Strauss-Kahn sagte dem US-Radiosender NPR, die Staats- und Regierungschefs der EU hätten bei dem Treffen "nicht ihr Bestes" gegeben. Sie seien fast nicht in der Lage gewesen, sich auf gemeinsame Lösungen zu einigen. Deshalb sei er ein wenig besorgt über die Umsetzung der richtigen Politik vor allem bei der Restrukturierung des Bankensektors.
Seiner Ansicht nach seien die unterschiedlichen Konjunkturpakete weitgehend in Ordnung, aber bei der Rettung des angeschlagenen Bankensektors gehe es nicht "sehr schnell" voran. Kritisch sieht er auch, dass die Eurozone zwar eine gemeinsame Währung, aber keine einheitliche Wirtschaftspolitik habe. Der IWF-Chef schätzt, dass eine Erholung Mitte des kommenden Jahres beginnen könne.
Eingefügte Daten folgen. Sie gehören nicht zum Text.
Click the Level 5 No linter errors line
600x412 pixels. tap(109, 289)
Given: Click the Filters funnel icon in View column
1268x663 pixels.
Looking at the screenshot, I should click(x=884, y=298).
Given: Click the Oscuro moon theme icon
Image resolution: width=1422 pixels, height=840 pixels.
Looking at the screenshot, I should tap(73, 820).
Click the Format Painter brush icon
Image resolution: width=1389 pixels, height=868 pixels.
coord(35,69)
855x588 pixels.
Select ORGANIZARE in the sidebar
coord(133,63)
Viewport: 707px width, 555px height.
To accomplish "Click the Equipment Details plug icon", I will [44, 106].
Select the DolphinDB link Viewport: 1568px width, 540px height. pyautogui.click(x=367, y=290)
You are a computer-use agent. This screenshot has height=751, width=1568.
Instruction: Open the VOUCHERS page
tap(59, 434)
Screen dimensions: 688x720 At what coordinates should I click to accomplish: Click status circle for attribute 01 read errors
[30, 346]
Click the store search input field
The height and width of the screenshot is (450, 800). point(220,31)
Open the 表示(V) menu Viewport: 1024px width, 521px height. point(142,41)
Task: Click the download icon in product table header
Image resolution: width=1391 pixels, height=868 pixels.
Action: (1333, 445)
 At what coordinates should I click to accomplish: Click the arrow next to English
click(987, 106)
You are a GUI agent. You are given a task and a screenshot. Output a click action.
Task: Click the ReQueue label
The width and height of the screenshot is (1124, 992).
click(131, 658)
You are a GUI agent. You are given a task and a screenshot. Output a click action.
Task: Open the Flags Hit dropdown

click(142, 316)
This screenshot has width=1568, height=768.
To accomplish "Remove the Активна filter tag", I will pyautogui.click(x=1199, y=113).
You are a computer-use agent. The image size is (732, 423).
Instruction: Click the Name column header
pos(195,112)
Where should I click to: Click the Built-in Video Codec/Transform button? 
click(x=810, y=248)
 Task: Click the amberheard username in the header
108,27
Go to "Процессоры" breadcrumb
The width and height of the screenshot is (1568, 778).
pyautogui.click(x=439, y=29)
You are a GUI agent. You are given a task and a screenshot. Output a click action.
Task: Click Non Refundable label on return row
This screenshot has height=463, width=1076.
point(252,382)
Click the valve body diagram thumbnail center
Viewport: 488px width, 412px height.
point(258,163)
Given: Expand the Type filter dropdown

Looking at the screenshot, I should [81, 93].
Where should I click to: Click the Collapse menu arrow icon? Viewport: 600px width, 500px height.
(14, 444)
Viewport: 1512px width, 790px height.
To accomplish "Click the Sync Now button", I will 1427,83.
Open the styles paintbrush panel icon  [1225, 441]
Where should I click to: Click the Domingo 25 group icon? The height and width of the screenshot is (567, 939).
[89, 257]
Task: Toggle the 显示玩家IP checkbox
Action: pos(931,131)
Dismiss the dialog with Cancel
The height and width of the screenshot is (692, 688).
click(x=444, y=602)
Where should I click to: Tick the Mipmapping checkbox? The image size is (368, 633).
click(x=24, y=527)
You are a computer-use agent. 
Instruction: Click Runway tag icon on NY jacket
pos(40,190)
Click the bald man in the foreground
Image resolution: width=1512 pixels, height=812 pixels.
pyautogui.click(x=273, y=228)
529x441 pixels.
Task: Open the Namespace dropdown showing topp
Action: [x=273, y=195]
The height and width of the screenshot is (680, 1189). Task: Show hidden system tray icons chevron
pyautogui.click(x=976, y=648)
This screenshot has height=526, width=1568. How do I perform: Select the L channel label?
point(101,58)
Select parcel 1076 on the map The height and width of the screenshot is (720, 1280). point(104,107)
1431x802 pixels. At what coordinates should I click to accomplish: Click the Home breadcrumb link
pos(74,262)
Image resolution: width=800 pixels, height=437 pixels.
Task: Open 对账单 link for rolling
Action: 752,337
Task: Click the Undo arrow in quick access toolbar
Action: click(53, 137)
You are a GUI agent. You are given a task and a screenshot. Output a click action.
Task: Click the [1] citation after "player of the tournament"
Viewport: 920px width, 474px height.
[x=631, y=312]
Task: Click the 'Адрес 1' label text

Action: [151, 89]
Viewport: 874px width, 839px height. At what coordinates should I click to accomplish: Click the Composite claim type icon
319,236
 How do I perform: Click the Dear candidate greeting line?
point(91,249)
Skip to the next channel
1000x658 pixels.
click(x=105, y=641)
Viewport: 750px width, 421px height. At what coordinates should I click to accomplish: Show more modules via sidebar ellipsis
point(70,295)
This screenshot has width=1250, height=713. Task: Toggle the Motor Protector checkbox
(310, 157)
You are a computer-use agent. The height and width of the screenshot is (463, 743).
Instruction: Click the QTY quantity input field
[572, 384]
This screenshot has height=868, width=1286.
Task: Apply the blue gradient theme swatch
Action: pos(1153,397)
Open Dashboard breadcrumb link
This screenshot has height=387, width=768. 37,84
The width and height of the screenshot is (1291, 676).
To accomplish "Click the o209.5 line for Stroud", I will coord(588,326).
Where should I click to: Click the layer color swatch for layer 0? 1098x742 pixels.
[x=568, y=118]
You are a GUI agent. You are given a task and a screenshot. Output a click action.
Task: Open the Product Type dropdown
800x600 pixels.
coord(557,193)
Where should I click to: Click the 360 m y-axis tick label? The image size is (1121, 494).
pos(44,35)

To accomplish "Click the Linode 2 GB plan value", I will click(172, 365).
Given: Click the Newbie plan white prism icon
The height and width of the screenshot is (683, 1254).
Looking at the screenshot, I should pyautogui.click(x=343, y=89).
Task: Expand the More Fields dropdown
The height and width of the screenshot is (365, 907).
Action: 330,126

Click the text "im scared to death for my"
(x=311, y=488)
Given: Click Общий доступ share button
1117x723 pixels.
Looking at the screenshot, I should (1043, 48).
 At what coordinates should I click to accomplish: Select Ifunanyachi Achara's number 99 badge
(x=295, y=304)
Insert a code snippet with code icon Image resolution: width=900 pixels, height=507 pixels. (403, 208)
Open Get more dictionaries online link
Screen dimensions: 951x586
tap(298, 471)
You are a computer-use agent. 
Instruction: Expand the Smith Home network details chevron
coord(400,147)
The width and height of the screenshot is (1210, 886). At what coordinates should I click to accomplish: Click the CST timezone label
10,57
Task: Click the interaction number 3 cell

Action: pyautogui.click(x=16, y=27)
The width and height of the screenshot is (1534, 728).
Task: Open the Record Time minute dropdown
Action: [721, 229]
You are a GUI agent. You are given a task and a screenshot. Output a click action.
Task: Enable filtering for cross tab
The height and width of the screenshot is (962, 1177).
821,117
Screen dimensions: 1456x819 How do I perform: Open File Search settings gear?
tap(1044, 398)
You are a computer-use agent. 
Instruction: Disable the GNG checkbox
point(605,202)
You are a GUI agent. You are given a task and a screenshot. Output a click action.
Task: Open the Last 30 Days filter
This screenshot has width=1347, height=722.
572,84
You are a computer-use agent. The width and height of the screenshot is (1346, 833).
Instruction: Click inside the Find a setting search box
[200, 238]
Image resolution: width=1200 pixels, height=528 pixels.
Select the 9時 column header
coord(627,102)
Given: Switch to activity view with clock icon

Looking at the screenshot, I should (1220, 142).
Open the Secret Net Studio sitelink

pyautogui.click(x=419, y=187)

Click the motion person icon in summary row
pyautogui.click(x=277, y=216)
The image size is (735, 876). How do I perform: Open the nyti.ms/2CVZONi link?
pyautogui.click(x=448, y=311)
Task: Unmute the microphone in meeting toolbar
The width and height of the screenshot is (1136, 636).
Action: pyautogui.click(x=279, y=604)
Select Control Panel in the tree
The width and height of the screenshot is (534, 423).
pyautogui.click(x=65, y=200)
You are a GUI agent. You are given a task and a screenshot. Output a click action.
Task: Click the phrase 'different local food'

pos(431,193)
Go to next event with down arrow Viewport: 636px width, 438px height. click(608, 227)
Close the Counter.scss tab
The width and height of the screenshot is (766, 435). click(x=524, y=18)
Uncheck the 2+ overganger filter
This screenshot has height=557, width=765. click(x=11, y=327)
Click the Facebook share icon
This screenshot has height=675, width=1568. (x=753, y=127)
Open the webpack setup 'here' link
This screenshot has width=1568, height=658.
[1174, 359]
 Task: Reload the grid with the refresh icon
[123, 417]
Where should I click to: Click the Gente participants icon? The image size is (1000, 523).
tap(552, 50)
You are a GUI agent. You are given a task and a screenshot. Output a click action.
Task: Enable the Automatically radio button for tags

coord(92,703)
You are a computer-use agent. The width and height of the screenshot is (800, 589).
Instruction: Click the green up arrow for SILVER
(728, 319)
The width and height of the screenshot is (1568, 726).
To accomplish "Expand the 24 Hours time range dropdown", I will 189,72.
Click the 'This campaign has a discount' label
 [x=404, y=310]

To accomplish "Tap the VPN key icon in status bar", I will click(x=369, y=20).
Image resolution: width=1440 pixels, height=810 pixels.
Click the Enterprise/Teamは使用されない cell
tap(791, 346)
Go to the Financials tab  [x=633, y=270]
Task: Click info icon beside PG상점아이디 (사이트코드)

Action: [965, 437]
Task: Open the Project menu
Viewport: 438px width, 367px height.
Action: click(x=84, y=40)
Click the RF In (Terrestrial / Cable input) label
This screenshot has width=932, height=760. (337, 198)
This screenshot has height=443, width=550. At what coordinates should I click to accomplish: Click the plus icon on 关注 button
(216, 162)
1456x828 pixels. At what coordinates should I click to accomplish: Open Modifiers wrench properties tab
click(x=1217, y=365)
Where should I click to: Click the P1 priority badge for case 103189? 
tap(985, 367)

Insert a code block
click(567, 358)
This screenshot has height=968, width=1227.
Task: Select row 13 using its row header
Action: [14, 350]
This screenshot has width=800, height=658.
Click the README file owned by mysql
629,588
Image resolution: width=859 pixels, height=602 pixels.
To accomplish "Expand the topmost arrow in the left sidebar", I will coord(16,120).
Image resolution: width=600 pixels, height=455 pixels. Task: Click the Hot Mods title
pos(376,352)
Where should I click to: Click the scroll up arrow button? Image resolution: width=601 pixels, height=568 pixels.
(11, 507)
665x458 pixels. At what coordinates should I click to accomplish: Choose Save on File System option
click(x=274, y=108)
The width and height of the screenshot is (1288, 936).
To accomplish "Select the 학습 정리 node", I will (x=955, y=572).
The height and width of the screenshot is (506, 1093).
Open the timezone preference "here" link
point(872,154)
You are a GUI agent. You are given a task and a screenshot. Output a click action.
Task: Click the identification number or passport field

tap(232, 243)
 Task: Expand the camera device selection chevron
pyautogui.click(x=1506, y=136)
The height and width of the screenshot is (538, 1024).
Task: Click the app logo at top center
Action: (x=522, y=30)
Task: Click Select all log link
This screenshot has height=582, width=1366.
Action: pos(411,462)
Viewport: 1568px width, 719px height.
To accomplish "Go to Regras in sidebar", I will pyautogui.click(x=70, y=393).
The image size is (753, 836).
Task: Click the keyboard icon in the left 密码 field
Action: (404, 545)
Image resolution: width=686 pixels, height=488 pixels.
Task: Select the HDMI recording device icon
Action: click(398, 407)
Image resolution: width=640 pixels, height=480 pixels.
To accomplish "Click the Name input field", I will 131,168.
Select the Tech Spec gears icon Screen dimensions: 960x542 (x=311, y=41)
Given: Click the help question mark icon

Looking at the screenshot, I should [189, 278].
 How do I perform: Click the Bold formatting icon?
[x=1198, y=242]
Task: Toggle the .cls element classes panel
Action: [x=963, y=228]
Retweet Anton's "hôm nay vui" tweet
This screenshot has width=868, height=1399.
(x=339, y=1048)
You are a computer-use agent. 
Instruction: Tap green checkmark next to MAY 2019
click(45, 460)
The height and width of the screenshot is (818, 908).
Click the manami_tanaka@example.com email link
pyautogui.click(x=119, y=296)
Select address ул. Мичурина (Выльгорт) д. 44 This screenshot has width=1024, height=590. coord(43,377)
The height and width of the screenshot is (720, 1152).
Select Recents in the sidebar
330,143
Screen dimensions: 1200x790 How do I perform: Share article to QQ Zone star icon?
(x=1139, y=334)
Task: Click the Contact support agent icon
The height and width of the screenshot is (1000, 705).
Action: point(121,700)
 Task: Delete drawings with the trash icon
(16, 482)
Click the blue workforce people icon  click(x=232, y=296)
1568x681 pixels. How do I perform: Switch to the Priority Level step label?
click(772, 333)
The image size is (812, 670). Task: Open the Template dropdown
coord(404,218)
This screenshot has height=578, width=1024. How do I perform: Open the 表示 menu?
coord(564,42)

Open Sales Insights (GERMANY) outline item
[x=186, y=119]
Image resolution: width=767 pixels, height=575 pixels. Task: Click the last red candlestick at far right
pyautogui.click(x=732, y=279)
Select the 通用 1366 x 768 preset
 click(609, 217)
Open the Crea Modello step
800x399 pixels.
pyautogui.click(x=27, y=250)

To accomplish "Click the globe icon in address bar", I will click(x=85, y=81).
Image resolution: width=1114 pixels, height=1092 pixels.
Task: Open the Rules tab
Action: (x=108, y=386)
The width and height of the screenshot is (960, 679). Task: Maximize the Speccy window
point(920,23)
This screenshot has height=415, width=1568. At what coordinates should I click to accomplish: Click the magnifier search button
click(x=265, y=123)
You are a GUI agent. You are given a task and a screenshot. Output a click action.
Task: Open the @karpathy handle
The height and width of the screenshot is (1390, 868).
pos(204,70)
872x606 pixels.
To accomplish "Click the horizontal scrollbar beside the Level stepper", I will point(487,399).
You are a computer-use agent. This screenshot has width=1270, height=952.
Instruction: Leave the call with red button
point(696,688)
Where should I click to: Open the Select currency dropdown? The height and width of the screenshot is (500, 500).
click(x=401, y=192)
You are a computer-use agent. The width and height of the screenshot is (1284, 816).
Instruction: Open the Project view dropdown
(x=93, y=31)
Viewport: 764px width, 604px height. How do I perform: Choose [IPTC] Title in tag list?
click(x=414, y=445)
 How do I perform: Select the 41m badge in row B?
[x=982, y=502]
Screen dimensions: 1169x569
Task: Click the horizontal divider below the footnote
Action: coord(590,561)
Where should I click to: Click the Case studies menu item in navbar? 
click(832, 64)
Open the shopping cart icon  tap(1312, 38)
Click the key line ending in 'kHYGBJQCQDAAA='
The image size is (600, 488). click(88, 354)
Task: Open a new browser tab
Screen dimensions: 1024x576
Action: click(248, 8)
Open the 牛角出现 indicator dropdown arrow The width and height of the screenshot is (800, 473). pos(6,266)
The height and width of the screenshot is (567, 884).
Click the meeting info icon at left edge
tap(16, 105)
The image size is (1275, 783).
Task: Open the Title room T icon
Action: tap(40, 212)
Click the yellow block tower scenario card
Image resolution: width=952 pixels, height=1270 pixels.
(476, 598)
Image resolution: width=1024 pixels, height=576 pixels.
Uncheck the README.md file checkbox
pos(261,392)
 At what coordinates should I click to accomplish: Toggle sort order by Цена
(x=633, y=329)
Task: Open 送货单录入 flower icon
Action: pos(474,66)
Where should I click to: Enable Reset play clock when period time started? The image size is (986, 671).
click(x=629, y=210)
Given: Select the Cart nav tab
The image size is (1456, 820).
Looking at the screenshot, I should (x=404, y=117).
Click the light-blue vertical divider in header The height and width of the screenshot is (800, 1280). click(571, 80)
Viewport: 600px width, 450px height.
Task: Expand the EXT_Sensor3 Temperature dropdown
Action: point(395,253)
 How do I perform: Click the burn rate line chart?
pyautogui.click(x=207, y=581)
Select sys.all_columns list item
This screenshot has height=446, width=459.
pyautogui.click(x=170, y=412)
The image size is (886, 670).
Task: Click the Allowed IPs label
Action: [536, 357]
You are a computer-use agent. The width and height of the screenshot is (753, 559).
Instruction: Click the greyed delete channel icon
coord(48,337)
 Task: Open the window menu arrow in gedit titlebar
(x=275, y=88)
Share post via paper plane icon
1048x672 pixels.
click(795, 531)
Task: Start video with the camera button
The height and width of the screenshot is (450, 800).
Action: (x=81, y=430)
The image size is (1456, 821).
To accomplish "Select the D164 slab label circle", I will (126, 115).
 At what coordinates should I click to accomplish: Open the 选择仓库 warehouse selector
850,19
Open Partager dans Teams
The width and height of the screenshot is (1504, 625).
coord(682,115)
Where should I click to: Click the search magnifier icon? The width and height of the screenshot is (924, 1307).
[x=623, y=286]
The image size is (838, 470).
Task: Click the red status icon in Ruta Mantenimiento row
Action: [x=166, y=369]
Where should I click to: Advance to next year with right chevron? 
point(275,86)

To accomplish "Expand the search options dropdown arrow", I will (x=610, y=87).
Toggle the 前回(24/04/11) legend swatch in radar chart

Voraussetzung sei jedoch, dass die richtige Politik umgesetzt werde.
Im Gegensatz zu Strauss-Kahn erwartet der Präsident der Federal Reserve von Richmond, Jeffrey Hacker, dass die US-Wirtschaft schon bis zum Jahresende den Beginn einer Erholung erleben könne. "Wir werden bis zum Ende des Jahres etwas Schwung sehen, mindestens etwas positiven Schwung." Letztendlich würden, so der US-Notenbanker, die Haushalte ihre Kaufzurückhaltung aufgeben und damit zur Belebung der Wirtschaft beitragen.